(Source material begins)
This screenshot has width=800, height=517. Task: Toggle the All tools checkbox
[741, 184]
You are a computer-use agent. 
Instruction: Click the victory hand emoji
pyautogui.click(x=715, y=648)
(Source material ends)
Task directions :: Print exactly the lines from the one containing "You are a computer-use agent." through the last line of the records above, both included.

Exercise answer ::
You are a computer-use agent. 
Instruction: Click the victory hand emoji
pyautogui.click(x=715, y=648)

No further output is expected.